Menkes Budi optimistis vaksin M72 akan efektif dalam mengendalikan TBC sebagai penyakit menular, sama seperti keberhasilan vaksin dalam menangani pandemi COVID-19. Beliau mencontohkan keberhasilan vaksin dalam memberantas penyakit mematikan seperti cacar. "Dulu pandemi yang mengerikan namanya cacar. Kalau saya dilihatin bahunya masih ada goresannya. Cuma Karena pandemi itu sudah hilang, adik-adik itu lengannya lebih mulus. Karena tidak (terkena) cacar," kata Budi.
TBC Sebagai Ancaman Kesehatan Global
Menkes Budi menekankan bahwa TBC merupakan penyakit menular yang paling banyak menyebabkan kematian di dunia, termasuk di Indonesia. Di Indonesia sendiri, TBC telah merenggut 125 ribu nyawa setiap tahunnya, atau setara dengan dua kematian setiap lima menit. Angka kematian yang tinggi ini menunjukkan urgensi penanganan TBC yang lebih efektif dan komprehensif.
Dengan adanya upaya pemerintah dalam memperpendek durasi pengobatan dan pengembangan vaksin M72, diharapkan angka kesembuhan pasien TBC dapat meningkat signifikan. Hal ini akan berkontribusi pada penurunan angka kematian akibat TBC dan meningkatkan kualitas kesehatan masyarakat Indonesia. Upaya kolaboratif antara pemerintah, tenaga kesehatan, dan masyarakat sangat penting untuk mencapai tujuan ini.

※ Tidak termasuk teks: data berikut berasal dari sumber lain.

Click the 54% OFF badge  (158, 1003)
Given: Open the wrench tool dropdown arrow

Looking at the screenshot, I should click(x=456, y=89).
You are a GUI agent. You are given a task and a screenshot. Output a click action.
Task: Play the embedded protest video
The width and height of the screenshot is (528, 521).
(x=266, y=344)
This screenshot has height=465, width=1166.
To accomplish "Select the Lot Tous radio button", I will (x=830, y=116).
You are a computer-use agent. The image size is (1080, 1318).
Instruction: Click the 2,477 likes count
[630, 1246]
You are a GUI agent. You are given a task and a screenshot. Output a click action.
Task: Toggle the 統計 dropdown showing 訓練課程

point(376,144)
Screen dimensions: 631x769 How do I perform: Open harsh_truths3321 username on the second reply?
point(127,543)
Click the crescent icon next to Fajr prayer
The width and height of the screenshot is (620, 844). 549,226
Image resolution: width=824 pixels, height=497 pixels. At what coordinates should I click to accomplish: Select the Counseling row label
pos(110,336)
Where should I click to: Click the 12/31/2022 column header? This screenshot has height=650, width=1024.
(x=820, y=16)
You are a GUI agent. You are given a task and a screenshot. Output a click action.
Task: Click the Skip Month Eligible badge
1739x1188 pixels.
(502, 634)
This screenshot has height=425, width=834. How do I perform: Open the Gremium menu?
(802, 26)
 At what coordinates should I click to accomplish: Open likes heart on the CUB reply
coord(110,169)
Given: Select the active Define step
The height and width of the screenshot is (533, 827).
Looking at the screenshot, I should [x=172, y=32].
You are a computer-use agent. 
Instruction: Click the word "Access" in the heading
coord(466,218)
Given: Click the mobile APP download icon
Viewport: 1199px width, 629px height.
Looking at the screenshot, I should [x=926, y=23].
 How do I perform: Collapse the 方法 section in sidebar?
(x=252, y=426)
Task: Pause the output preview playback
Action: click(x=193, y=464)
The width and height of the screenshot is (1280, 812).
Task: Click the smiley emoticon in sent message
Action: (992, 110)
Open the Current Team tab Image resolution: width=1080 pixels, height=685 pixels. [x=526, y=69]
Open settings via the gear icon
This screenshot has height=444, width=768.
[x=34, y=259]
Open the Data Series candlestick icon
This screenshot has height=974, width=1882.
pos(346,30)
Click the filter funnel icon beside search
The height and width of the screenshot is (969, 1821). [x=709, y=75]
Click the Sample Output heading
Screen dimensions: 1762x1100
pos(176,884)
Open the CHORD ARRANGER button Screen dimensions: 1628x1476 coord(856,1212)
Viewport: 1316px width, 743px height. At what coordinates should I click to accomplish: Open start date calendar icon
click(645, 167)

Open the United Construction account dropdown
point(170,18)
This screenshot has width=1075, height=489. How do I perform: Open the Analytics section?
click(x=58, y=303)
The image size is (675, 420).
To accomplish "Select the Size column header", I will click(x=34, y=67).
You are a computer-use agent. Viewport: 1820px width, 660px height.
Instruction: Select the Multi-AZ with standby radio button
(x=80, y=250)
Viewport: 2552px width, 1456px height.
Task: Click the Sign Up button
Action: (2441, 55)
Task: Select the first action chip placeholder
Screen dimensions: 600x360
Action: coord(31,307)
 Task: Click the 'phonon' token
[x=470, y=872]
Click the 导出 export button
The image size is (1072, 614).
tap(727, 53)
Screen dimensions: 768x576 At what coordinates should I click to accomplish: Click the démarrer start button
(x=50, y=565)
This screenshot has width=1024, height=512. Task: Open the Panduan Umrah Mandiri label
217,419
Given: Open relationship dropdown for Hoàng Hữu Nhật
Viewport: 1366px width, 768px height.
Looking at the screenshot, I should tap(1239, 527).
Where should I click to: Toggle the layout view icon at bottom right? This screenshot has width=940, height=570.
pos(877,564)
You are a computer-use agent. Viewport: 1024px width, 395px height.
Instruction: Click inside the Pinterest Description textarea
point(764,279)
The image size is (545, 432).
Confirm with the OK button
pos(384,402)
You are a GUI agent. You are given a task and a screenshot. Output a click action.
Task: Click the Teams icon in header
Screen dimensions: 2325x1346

Selain itu, edukasi kepada masyarakat mengenai pentingnya deteksi dini dan pengobatan TBC juga sangat krusial. Deteksi dini dapat membantu mencegah penyebaran TBC dan meningkatkan peluang kesembuhan. Dengan upaya bersama, diharapkan Indonesia dapat mengatasi permasalahan TBC dan menciptakan masyarakat yang lebih sehat.